PatentsView / PatentsView-DB

34 stars 15 forks source link

Wrong assignee/inventor coordinates #92

Open WWakker opened 3 years ago

WWakker commented 3 years ago

I have checked all assignee and inventor coordinates from 1976 to June 2020 to see how reliable this data is, by checking all coordinates against a country bounding box (a square withNorth, East, South, West bounds).

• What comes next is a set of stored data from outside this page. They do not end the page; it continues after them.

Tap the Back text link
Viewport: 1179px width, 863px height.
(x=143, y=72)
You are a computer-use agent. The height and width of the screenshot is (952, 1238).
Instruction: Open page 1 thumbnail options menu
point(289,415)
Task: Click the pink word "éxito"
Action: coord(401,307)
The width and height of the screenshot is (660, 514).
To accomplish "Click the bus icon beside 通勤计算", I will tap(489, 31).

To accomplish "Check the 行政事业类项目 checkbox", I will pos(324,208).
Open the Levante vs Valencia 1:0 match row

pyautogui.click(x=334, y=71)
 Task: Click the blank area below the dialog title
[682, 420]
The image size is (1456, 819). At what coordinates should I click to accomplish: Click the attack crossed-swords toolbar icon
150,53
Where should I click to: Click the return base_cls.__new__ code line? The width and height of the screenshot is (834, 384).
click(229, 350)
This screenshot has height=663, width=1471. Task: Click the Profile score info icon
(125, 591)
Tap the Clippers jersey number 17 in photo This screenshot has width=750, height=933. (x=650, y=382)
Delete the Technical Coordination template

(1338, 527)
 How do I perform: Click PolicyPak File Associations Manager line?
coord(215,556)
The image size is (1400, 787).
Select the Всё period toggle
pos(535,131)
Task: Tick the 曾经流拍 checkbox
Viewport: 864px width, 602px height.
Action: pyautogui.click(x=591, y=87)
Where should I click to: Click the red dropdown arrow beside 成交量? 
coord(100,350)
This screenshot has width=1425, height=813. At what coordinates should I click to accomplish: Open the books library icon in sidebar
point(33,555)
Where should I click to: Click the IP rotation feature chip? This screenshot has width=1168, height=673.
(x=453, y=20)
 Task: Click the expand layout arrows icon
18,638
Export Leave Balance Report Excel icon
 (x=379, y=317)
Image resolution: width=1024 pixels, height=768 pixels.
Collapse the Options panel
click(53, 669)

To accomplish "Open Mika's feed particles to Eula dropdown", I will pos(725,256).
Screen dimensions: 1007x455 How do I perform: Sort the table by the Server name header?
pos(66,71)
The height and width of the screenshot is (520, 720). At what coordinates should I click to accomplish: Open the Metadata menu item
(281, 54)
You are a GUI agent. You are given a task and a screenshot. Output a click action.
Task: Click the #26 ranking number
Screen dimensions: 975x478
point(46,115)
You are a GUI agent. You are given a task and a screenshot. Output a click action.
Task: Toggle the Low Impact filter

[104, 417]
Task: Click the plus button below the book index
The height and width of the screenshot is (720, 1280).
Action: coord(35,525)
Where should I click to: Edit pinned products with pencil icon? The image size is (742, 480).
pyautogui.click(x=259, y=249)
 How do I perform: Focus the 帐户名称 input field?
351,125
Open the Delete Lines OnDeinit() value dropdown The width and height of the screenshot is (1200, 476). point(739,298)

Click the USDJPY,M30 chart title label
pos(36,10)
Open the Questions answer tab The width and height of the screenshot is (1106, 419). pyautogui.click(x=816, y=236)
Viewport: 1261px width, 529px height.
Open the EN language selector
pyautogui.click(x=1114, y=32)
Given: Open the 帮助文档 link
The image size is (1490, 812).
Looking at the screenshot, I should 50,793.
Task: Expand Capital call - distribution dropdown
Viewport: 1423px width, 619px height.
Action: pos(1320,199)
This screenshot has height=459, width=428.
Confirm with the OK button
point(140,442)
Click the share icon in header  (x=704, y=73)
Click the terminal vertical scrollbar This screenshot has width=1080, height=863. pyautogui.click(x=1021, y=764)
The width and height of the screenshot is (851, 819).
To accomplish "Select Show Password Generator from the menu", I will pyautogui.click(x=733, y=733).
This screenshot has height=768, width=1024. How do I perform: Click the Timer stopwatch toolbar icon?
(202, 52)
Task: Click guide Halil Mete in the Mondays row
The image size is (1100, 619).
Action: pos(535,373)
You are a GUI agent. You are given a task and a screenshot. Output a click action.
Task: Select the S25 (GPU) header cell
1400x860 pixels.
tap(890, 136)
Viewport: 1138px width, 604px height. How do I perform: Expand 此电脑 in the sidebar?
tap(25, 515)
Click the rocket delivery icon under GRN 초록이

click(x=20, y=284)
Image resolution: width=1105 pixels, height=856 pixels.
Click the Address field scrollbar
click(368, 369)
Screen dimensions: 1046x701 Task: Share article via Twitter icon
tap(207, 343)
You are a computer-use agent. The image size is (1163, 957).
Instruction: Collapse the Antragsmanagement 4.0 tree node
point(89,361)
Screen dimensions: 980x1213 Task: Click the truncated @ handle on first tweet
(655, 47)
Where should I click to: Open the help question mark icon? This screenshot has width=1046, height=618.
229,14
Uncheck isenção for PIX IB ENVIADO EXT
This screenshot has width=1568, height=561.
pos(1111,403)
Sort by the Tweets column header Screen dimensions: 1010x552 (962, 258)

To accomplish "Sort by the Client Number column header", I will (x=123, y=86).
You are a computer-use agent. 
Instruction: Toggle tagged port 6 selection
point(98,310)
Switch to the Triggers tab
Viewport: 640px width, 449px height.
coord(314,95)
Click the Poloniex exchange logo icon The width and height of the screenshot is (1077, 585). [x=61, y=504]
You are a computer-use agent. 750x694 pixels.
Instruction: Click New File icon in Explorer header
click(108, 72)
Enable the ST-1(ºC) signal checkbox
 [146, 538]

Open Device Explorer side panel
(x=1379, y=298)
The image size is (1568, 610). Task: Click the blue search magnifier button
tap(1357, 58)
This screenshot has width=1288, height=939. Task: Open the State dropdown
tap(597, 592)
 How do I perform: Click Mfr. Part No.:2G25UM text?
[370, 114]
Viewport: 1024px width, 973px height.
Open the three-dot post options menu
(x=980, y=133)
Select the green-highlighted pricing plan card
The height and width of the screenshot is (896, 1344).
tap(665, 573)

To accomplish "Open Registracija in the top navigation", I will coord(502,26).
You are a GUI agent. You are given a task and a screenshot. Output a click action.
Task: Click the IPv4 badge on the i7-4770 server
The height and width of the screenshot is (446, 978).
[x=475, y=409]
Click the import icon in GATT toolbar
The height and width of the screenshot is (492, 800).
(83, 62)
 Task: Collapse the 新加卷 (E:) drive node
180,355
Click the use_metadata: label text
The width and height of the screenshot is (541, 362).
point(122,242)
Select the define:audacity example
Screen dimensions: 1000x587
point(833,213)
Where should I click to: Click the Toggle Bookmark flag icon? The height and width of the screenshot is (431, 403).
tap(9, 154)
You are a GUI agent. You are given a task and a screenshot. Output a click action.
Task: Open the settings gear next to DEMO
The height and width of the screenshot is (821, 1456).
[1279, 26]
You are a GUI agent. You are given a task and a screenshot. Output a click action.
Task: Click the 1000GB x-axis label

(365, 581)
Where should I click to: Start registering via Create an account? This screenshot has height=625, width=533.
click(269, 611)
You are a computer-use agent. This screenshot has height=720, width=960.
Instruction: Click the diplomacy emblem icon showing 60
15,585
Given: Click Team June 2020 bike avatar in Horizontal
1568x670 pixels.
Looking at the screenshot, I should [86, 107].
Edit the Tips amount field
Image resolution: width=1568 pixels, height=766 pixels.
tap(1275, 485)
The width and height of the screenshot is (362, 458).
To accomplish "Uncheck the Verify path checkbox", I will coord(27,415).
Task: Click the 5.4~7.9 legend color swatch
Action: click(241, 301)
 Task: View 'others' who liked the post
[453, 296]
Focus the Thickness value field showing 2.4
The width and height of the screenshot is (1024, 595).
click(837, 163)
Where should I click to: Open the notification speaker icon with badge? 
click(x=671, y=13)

Turns out, not so much; there are many errors (223,195 to be precise).

Here are some of the problems that I found:

ASSIGNEE:

INVENTOR:

CA: California instead of Canada SC: Scotland instead of Seychelles

For example, here's a plot of assignee and inventor coordinates that have country codes "CA" outside of the bounding box of Canada: 2_CA_34111_errors

I'm sharing a CSV file with all errors that I found in a zip file, in case you want to look into this. coords_outside_bounding_box.zip

emelluso commented 3 years ago

Thank you, @WWakker, we are investigating a replacement for the lat/long lookup data as it is not consistently accurate for non-U.S. locations. Looking for alternative sources of location data to better improve the accuracy of this visualization!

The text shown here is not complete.